Sunday, December 6, 2009

Music and missing the bus

In 1958 a Texan won the Tchaikovsky piano competition in Russia.   Given the political climate of the times and his youth and dramatic style, Van Cliburn became an instant American celebrity.   When he gave his first concert in NYC (It was outdoors somewhere at a college in upper Manhattan or the Bronx) my mother and I went by bus from our home in Springfield.  We had it pretty good since the Somerset Bus Co 148  stopped once an hour at the corner of Mountain and Hillside Avenues and took 50 minutes to the Port Authority.

I was fourteen and pretty heavily into my piano playing.   The concert was phenomenal.   He played a pretty romantic brew of classical.   Well the crowd went wild and I believe he played more than 10 encores.   We stayed to the end, discarding any concern for getting home.   When the concert finally ended, we hussled back to Port Authority, but the last bus to Springfield had gone.   What to do.   My mother wheedled with the bus dispatcher and they put us on a bus to Plainfield, that waited (seemed like the middle of the night) on Rt 22 just to switch us to a 141 from Newark to Springfield so we could get home.   That was a little scary but pretty cool.

Some winter break in during college I went with  a friend in NYC to hear a Christmas eve midnight mass at one of the big churches in Manhattan.   We also  missed the last 148 to Springfield.   This time there was no bus option.  It was cold.  We were stuck.  It was really really cold.
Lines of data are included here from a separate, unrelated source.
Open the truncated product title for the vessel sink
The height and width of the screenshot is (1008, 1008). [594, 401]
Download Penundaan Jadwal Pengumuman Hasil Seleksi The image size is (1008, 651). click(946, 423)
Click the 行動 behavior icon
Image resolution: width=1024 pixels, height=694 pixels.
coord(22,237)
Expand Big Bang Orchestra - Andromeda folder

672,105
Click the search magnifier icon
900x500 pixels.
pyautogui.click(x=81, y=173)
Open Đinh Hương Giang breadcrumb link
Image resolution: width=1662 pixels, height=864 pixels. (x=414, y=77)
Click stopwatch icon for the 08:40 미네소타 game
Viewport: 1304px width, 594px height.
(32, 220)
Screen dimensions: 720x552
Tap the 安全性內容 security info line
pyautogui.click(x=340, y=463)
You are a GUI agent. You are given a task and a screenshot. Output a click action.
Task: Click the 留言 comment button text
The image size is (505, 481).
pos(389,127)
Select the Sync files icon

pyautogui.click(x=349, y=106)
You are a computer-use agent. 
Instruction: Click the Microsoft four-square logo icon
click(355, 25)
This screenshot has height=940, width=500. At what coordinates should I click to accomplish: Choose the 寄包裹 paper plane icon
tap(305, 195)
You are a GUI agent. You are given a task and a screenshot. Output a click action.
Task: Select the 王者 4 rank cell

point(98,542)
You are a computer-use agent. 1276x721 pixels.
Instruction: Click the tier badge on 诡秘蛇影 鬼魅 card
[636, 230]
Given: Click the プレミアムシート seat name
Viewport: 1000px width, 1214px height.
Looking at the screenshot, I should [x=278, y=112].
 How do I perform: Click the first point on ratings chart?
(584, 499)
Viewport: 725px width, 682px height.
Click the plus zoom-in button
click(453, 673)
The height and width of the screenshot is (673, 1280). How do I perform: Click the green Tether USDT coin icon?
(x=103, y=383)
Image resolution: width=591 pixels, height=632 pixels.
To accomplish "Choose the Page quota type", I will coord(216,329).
Our solution.....we took a subway down to the Staten Island Ferry (I remembered it ran all night and was really warm) and slept all night as the Ferry went back and  from Manhattan to Staten Island.   The trip took about 20 minutes each way, so we had pretty frequent wakeups.   If no one official was around we just stayed on our benches.   But if there was a ferry person, we'd get up, get off, and quickly turn around and reboard the ferry.   I can feel the heat of the ferries and the curve of the wooden benches.   It wasn't a bad night at all.